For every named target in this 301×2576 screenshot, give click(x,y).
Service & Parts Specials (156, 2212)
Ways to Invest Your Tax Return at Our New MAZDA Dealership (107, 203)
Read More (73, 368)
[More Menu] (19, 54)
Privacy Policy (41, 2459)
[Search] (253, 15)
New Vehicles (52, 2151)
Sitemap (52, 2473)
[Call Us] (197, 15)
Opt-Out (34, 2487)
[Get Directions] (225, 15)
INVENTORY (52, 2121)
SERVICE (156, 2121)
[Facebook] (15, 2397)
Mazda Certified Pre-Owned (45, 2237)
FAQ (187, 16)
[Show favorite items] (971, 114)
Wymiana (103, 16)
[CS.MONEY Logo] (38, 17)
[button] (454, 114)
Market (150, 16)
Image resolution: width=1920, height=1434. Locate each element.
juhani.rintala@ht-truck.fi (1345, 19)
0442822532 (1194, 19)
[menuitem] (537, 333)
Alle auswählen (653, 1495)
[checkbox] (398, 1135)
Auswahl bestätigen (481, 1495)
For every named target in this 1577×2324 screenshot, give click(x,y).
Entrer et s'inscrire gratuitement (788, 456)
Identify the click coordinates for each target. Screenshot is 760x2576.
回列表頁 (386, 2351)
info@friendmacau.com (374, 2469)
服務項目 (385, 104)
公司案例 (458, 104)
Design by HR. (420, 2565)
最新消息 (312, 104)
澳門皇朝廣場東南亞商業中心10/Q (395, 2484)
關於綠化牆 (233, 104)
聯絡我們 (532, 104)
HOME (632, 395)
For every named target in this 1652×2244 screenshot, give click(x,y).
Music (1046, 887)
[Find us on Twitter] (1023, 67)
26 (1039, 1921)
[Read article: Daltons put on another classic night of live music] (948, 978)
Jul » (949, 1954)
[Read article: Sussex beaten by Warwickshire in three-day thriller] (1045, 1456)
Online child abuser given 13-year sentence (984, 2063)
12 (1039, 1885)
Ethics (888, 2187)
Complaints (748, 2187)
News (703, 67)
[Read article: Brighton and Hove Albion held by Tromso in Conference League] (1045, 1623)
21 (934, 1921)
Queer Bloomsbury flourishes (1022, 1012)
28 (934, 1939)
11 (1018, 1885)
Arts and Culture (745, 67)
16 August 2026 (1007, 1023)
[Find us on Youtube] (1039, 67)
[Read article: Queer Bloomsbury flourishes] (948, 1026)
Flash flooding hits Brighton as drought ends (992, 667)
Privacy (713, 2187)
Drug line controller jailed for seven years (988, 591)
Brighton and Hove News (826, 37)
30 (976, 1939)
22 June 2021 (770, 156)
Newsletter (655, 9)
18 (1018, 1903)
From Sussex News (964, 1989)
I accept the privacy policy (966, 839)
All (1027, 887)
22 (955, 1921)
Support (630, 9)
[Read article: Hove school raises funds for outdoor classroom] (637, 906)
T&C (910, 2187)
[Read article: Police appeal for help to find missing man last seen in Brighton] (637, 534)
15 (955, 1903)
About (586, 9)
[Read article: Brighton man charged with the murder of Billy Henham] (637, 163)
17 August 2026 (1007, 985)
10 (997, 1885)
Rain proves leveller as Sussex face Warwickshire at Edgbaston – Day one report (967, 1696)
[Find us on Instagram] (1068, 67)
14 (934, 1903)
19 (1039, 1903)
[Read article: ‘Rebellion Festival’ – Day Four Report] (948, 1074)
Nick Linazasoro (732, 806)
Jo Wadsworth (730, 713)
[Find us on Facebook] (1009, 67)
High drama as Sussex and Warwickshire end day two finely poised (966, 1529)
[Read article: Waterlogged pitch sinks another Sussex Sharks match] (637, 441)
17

Your goal: What is needed is a word-for-word restatement of all the data.

Answer space:
For every named target in this 301×2576 screenshot, give click(x,y).
Service & Parts Specials (156, 2212)
Ways to Invest Your Tax Return at Our New MAZDA Dealership (107, 203)
Read More (73, 368)
[More Menu] (19, 54)
Privacy Policy (41, 2459)
[Search] (253, 15)
New Vehicles (52, 2151)
Sitemap (52, 2473)
[Call Us] (197, 15)
Opt-Out (34, 2487)
[Get Directions] (225, 15)
INVENTORY (52, 2121)
SERVICE (156, 2121)
[Facebook] (15, 2397)
Mazda Certified Pre-Owned (45, 2237)
FAQ (187, 16)
[Show favorite items] (971, 114)
Wymiana (103, 16)
[CS.MONEY Logo] (38, 17)
[button] (454, 114)
Market (150, 16)
Image resolution: width=1920, height=1434. Locate each element.
juhani.rintala@ht-truck.fi (1345, 19)
0442822532 (1194, 19)
[menuitem] (537, 333)
Alle auswählen (653, 1495)
[checkbox] (398, 1135)
Auswahl bestätigen (481, 1495)
For every named target in this 1577×2324 screenshot, give click(x,y).
Entrer et s'inscrire gratuitement (788, 456)
Identify the click coordinates for each target. Screenshot is 760x2576.
回列表頁 (386, 2351)
info@friendmacau.com (374, 2469)
服務項目 (385, 104)
公司案例 (458, 104)
Design by HR. (420, 2565)
最新消息 (312, 104)
澳門皇朝廣場東南亞商業中心10/Q (395, 2484)
關於綠化牆 (233, 104)
聯絡我們 (532, 104)
HOME (632, 395)
For every named target in this 1652×2244 screenshot, give click(x,y).
Music (1046, 887)
[Find us on Twitter] (1023, 67)
26 (1039, 1921)
[Read article: Daltons put on another classic night of live music] (948, 978)
Jul » (949, 1954)
[Read article: Sussex beaten by Warwickshire in three-day thriller] (1045, 1456)
Online child abuser given 13-year sentence (984, 2063)
12 (1039, 1885)
Ethics (888, 2187)
Complaints (748, 2187)
News (703, 67)
[Read article: Brighton and Hove Albion held by Tromso in Conference League] (1045, 1623)
21 (934, 1921)
Queer Bloomsbury flourishes (1022, 1012)
28 (934, 1939)
11 (1018, 1885)
Arts and Culture (745, 67)
16 August 2026 (1007, 1023)
[Find us on Youtube] (1039, 67)
[Read article: Queer Bloomsbury flourishes] (948, 1026)
Flash flooding hits Brighton as drought ends (992, 667)
Privacy (713, 2187)
Drug line controller jailed for seven years (988, 591)
Brighton and Hove News (826, 37)
30 (976, 1939)
22 June 2021 (770, 156)
Newsletter (655, 9)
18 (1018, 1903)
From Sussex News (964, 1989)
I accept the privacy policy (966, 839)
All (1027, 887)
22 (955, 1921)
Support (630, 9)
[Read article: Hove school raises funds for outdoor classroom] (637, 906)
T&C (910, 2187)
[Read article: Police appeal for help to find missing man last seen in Brighton] (637, 534)
15 (955, 1903)
About (586, 9)
[Read article: Brighton man charged with the murder of Billy Henham] (637, 163)
17 August 2026 (1007, 985)
10 (997, 1885)
Rain proves leveller as Sussex face Warwickshire at Edgbaston – Day one report (967, 1696)
[Find us on Instagram] (1068, 67)
14 (934, 1903)
19 (1039, 1903)
[Read article: ‘Rebellion Festival’ – Day Four Report] (948, 1074)
Nick Linazasoro (732, 806)
Jo Wadsworth (730, 713)
[Find us on Facebook] (1009, 67)
High drama as Sussex and Warwickshire end day two finely poised (966, 1529)
[Read article: Waterlogged pitch sinks another Sussex Sharks match] (637, 441)
17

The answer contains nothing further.